● Tasks to complete
a) Please rewrite the stretch of the article on buying low from "The table below" through "past four years.", with "dividend yield" changed to "cash flow yield".
b) Write the next part of the article on buying low, picking up where it stops.

Why “Buying Low” Might Not Always Work

As one saying goes, investors have to “buy low and sell high” when it comes to investing. The act of “buying low” would seem to suggest that you shouldn’t add to shares of a company at a higher price from what you previously paid for. Although the approach sounds reasonable, there is actually more than meets the eye when it comes to its practical application.

Focus on value points, not share price

Allow me to explain further. Let’s take the example of health-care services provider, Raffles Medical Group Ltd. (SGX: R01). You can read up more about the company here.

The table below (click for a larger view) captures a couple of things over the past four years: 1) The company’s share price on the day its year-end financial report is released; and 2) the valuation of the company’s shares on those dates as measured by the price/earnings (PE) ratio and the dividend yield. The objective of the table is to give us some perspective on how the valuation and share price has changed over the past four years.

Raffles Medical's table of financials

Source: Company Earnings Report

From the table above, the Foolish investor would have noticed that the share price of $3.31 for Raffles Medical on 24 February 2014 was 53.2% higher than its share price on 21 February 2011. Furthermore, the astute Foolish investor would have noticed that although the share price was much higher, the value of the shares, as measured by the PE ratio, was actually better.

● Entries shown
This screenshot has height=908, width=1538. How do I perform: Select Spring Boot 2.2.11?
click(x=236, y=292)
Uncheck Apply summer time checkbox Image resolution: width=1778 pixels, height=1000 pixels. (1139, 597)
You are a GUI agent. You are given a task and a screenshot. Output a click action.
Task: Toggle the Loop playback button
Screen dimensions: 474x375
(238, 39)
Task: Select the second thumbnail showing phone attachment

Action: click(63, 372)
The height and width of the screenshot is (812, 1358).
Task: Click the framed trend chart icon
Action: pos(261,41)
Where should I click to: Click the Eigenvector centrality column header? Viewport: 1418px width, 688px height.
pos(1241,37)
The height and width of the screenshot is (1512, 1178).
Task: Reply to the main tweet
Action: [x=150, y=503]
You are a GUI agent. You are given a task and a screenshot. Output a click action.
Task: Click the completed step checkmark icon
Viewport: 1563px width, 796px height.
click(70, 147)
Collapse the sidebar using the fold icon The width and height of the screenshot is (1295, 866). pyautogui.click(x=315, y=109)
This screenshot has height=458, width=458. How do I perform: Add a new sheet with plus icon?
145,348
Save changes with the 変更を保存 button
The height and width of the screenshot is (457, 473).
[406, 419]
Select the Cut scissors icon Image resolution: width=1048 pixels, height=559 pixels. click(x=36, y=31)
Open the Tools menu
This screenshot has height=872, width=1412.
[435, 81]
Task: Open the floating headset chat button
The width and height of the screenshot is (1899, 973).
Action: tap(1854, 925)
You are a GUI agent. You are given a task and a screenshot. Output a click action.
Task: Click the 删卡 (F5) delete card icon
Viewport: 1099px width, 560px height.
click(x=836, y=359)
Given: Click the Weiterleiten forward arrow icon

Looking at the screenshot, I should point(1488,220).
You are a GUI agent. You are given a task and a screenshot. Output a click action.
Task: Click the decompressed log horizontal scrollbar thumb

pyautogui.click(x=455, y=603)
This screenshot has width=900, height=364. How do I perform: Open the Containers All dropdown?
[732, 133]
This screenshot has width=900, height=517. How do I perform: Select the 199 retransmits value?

● Answers
a)
The table below (click for a larger view) captures a couple of things over the past four years: 1) The company’s share price on the day its year-end financial report is released; and 2) the valuation of the company’s shares on those dates as measured by the price/earnings (PE) ratio and the cash flow yield. The objective of the table is to give us some perspective on how the valuation and share price has changed over the past four years.

b)
What this means is that an investor could have bought shares on 24 February 2014 and be paying a higher share price; but at the same time that investor would be getting a better value point (in other words, more bang for his buck) when compared to the value point of the shares four years earlier.

A Fool’s take

The exercise above is to show investors that there might be times when we pay a higher share price but yet get better value. This point is important, especially if you have ever found yourself not adding to your own winning companies which have performed well over time. That’s because adding to your winners may turn out to be a better approach than attempting to “buy low” on another mediocre or lousy company.

Said another way, when it comes to investing, it’s sometimes not as easy as just “buying low”.

There are caveats to paying a higher share price of course. It might seem to make sense in Raffles Medical’s case because investors are getting better value on 24 February 2014 as compared to 21 February 2011. But at the same time, the assumption is that the company’s business would perform at the same level or even better as it has in the past. It is the onus of the company to do just that.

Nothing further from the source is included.